TASK PROMPT: In the records below, change "Run Report" to "Generate Report" wherever it occurs and reproduce all the lines with no other alteration.
[BEGIN STORED RECORDS]
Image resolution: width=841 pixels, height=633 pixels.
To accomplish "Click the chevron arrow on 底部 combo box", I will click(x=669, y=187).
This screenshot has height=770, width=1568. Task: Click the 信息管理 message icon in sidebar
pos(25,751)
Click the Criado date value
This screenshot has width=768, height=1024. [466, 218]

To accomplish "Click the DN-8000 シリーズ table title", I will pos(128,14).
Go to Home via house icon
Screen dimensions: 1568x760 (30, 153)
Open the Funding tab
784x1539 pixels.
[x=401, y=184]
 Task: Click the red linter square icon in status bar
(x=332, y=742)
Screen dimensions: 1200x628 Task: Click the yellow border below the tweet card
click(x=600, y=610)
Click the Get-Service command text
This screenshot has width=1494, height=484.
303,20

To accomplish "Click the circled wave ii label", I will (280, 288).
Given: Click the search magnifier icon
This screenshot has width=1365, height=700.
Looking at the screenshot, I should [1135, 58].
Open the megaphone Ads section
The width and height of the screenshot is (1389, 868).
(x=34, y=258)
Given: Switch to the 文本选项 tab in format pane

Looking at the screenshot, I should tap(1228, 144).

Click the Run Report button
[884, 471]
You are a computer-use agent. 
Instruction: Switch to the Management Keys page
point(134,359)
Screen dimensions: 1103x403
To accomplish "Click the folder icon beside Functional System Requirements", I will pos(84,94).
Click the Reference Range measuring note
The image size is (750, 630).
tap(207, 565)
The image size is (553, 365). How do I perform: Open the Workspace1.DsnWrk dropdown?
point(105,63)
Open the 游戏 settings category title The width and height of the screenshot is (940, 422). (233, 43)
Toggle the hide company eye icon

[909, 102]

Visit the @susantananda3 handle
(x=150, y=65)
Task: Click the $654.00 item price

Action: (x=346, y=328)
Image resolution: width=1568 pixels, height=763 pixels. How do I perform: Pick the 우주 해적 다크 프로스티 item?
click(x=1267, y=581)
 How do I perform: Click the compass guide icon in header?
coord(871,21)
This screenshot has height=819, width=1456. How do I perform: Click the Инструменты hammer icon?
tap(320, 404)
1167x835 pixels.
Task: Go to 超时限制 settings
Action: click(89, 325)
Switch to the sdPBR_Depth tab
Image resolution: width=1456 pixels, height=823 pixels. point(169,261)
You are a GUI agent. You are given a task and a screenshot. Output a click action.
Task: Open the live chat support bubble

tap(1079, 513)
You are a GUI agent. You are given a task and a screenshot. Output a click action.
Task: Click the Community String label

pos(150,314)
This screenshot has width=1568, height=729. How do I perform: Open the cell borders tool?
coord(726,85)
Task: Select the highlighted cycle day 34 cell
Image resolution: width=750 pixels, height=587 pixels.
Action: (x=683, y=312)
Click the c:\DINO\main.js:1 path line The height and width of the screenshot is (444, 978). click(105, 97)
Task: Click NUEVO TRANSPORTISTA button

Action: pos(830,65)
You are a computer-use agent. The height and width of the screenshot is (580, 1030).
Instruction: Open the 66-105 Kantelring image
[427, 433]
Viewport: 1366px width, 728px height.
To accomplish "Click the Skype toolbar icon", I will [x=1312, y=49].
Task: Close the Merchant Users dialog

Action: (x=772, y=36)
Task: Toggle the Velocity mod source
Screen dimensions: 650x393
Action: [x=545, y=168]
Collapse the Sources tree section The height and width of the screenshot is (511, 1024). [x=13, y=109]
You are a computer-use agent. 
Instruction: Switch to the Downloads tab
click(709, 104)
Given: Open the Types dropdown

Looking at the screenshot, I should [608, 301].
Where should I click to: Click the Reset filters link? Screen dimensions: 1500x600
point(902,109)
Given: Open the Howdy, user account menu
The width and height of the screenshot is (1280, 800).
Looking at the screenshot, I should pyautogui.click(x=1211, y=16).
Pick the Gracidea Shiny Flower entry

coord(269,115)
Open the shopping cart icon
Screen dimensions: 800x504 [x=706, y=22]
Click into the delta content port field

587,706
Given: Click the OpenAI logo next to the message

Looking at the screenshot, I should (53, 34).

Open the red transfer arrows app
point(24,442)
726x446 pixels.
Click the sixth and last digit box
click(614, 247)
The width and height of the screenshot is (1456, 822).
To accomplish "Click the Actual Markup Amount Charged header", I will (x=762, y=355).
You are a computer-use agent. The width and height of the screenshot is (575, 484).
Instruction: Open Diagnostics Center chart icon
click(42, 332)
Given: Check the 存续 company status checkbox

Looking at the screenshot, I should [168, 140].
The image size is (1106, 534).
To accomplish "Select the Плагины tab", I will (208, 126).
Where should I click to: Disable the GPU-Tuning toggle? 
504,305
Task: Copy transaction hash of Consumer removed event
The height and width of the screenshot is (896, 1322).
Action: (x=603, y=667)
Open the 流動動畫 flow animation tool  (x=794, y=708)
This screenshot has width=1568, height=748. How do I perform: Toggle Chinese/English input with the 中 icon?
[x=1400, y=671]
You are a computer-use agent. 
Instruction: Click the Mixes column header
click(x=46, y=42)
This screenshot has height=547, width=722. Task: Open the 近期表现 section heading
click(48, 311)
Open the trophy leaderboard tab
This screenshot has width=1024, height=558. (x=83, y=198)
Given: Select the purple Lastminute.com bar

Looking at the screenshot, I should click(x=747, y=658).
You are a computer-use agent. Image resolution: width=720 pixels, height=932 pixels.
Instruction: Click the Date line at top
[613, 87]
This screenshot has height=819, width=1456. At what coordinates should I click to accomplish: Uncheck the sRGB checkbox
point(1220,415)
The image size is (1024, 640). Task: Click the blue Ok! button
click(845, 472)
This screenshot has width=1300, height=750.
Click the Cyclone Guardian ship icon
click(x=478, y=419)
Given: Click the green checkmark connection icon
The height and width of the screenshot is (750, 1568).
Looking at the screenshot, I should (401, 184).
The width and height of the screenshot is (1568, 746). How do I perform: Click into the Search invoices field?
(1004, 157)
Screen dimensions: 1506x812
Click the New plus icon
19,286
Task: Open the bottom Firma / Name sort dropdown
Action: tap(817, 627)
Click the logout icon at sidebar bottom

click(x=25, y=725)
[END STORED RECORDS]
RESULT:
Image resolution: width=841 pixels, height=633 pixels.
To accomplish "Click the chevron arrow on 底部 combo box", I will click(x=669, y=187).
This screenshot has height=770, width=1568. Task: Click the 信息管理 message icon in sidebar
pos(25,751)
Click the Criado date value
This screenshot has width=768, height=1024. [466, 218]

To accomplish "Click the DN-8000 シリーズ table title", I will pos(128,14).
Go to Home via house icon
Screen dimensions: 1568x760 (30, 153)
Open the Funding tab
784x1539 pixels.
[x=401, y=184]
 Task: Click the red linter square icon in status bar
(x=332, y=742)
Screen dimensions: 1200x628 Task: Click the yellow border below the tweet card
click(x=600, y=610)
Click the Get-Service command text
This screenshot has width=1494, height=484.
303,20

To accomplish "Click the circled wave ii label", I will (280, 288).
Given: Click the search magnifier icon
This screenshot has width=1365, height=700.
Looking at the screenshot, I should [1135, 58].
Open the megaphone Ads section
The width and height of the screenshot is (1389, 868).
(x=34, y=258)
Given: Switch to the 文本选项 tab in format pane

Looking at the screenshot, I should tap(1228, 144).

Click the Generate Report button
[884, 471]
You are a computer-use agent. 
Instruction: Switch to the Management Keys page
point(134,359)
Screen dimensions: 1103x403
To accomplish "Click the folder icon beside Functional System Requirements", I will pos(84,94).
Click the Reference Range measuring note
The image size is (750, 630).
tap(207, 565)
The image size is (553, 365). How do I perform: Open the Workspace1.DsnWrk dropdown?
point(105,63)
Open the 游戏 settings category title The width and height of the screenshot is (940, 422). (233, 43)
Toggle the hide company eye icon

[909, 102]

Visit the @susantananda3 handle
(x=150, y=65)
Task: Click the $654.00 item price

Action: (x=346, y=328)
Image resolution: width=1568 pixels, height=763 pixels. How do I perform: Pick the 우주 해적 다크 프로스티 item?
click(x=1267, y=581)
 How do I perform: Click the compass guide icon in header?
coord(871,21)
This screenshot has height=819, width=1456. How do I perform: Click the Инструменты hammer icon?
tap(320, 404)
1167x835 pixels.
Task: Go to 超时限制 settings
Action: click(89, 325)
Switch to the sdPBR_Depth tab
Image resolution: width=1456 pixels, height=823 pixels. point(169,261)
You are a GUI agent. You are given a task and a screenshot. Output a click action.
Task: Open the live chat support bubble

tap(1079, 513)
You are a GUI agent. You are given a task and a screenshot. Output a click action.
Task: Click the Community String label

pos(150,314)
This screenshot has width=1568, height=729. How do I perform: Open the cell borders tool?
coord(726,85)
Task: Select the highlighted cycle day 34 cell
Image resolution: width=750 pixels, height=587 pixels.
Action: (x=683, y=312)
Click the c:\DINO\main.js:1 path line The height and width of the screenshot is (444, 978). click(105, 97)
Task: Click NUEVO TRANSPORTISTA button

Action: pos(830,65)
You are a computer-use agent. The height and width of the screenshot is (580, 1030).
Instruction: Open the 66-105 Kantelring image
[427, 433]
Viewport: 1366px width, 728px height.
To accomplish "Click the Skype toolbar icon", I will [x=1312, y=49].
Task: Close the Merchant Users dialog

Action: (x=772, y=36)
Task: Toggle the Velocity mod source
Screen dimensions: 650x393
Action: [x=545, y=168]
Collapse the Sources tree section The height and width of the screenshot is (511, 1024). [x=13, y=109]
You are a computer-use agent. 
Instruction: Switch to the Downloads tab
click(709, 104)
Given: Open the Types dropdown

Looking at the screenshot, I should [608, 301].
Where should I click to: Click the Reset filters link? Screen dimensions: 1500x600
point(902,109)
Given: Open the Howdy, user account menu
The width and height of the screenshot is (1280, 800).
Looking at the screenshot, I should pyautogui.click(x=1211, y=16).
Pick the Gracidea Shiny Flower entry

coord(269,115)
Open the shopping cart icon
Screen dimensions: 800x504 [x=706, y=22]
Click into the delta content port field

587,706
Given: Click the OpenAI logo next to the message

Looking at the screenshot, I should (53, 34).

Open the red transfer arrows app
point(24,442)
726x446 pixels.
Click the sixth and last digit box
click(614, 247)
The width and height of the screenshot is (1456, 822).
To accomplish "Click the Actual Markup Amount Charged header", I will (x=762, y=355).
You are a computer-use agent. The width and height of the screenshot is (575, 484).
Instruction: Open Diagnostics Center chart icon
click(42, 332)
Given: Check the 存续 company status checkbox

Looking at the screenshot, I should [168, 140].
The image size is (1106, 534).
To accomplish "Select the Плагины tab", I will (208, 126).
Where should I click to: Disable the GPU-Tuning toggle? 
504,305
Task: Copy transaction hash of Consumer removed event
The height and width of the screenshot is (896, 1322).
Action: (x=603, y=667)
Open the 流動動畫 flow animation tool  (x=794, y=708)
This screenshot has width=1568, height=748. How do I perform: Toggle Chinese/English input with the 中 icon?
[x=1400, y=671]
You are a computer-use agent. 
Instruction: Click the Mixes column header
click(x=46, y=42)
This screenshot has height=547, width=722. Task: Open the 近期表现 section heading
click(48, 311)
Open the trophy leaderboard tab
This screenshot has width=1024, height=558. (x=83, y=198)
Given: Select the purple Lastminute.com bar

Looking at the screenshot, I should click(x=747, y=658).
You are a computer-use agent. Image resolution: width=720 pixels, height=932 pixels.
Instruction: Click the Date line at top
[613, 87]
This screenshot has height=819, width=1456. At what coordinates should I click to accomplish: Uncheck the sRGB checkbox
point(1220,415)
The image size is (1024, 640). Task: Click the blue Ok! button
click(845, 472)
This screenshot has width=1300, height=750.
Click the Cyclone Guardian ship icon
click(x=478, y=419)
Given: Click the green checkmark connection icon
The height and width of the screenshot is (750, 1568).
Looking at the screenshot, I should (401, 184).
The width and height of the screenshot is (1568, 746). How do I perform: Click into the Search invoices field?
(1004, 157)
Screen dimensions: 1506x812
Click the New plus icon
19,286
Task: Open the bottom Firma / Name sort dropdown
Action: tap(817, 627)
Click the logout icon at sidebar bottom

click(x=25, y=725)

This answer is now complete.